水上勉著の本を読んでいたら、私が子供のころの冬の遊びとしていた‘くぐつ‘について記されていた。私の郷里は綾部で、著者は福井若狭であり比較的近いことからやはり風習などが似通っているようで大変懐かしく読んだ。その遊びをしたのは私が小学生だった昭和二十年代の終わり頃のことである。それは雪が降り積もる頃に裏山の麓に仕掛ける野鳥を獲るための罠の一種である。比較的日当たりのよい山裾の灌木の枝を撓ませ、藁縄を結え、地面に固定した横木に細工をして、その後ろを小枝で囲って南天の実や大豆、米などを餌として置き、野鳥が餌を食べようと首を差し込むと仕掛けが外れて首が絞るいささか残忍な仕掛けである。

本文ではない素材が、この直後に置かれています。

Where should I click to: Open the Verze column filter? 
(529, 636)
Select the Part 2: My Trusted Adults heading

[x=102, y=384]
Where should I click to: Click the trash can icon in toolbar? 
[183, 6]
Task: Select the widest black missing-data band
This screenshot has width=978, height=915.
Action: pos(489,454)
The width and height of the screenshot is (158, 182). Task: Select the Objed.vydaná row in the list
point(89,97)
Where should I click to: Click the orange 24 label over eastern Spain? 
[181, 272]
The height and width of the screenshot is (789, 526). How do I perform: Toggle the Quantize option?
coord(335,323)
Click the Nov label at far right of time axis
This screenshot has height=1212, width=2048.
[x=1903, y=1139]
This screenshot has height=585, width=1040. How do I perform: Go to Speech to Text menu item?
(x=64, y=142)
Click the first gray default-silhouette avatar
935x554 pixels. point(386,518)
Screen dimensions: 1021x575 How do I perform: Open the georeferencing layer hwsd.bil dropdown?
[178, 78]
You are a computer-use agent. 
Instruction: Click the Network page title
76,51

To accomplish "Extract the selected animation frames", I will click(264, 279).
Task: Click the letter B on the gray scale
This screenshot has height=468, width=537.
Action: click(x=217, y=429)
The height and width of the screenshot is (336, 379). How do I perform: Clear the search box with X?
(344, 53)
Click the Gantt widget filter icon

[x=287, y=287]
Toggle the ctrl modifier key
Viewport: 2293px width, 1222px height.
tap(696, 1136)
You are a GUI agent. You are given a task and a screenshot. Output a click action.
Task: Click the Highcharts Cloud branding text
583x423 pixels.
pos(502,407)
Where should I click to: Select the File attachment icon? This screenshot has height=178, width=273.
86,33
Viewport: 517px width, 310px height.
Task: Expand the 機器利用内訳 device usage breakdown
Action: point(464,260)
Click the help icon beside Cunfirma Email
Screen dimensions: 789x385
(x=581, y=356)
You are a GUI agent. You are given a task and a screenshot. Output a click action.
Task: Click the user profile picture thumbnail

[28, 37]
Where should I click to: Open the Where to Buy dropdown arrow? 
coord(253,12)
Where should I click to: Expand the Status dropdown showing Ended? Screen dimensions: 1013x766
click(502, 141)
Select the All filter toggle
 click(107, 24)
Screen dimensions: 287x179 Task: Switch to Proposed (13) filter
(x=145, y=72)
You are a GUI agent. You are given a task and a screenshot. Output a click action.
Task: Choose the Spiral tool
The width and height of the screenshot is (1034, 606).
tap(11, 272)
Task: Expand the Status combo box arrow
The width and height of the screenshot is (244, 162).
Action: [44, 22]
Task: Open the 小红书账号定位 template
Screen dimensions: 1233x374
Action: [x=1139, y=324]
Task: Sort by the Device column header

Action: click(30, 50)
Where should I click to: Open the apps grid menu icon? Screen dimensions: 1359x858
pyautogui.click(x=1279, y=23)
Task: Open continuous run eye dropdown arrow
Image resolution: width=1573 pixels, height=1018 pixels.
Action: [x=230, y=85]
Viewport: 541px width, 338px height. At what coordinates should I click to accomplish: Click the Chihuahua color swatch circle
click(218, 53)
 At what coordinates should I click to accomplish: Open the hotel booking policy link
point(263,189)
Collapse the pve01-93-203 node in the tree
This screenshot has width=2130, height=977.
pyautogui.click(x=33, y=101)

勿論、獲ることがだけが遊びではない。獲れた獲物を御馳走として頂くのである。今はそのような遊びをする子供などどこにもいないと思うが、当時では恐らく各地で行われていたのではなかろうか。何せ食べ物、特には蛋白源は貴重であったから、まさに実益を兼ねた遊びであったのだ。獲物として尤も嬉しかったのがキジバトで、次いでヒヨドリムクドリなどであり、カケスやカシドリなどはよく獲れたが嬉しくをなかった。時にはメジロシジュウカラなどの小鳥が獲れて悲しくなったことも思い出す。また、大敵はノネズミで、餌を食い荒らし、罠にかかった時は始末に困ったものである。あの頃は本当に野山の自然が遊び場で、四季折々いろんな遊びをしてきたことが懐かしい思い出となっている。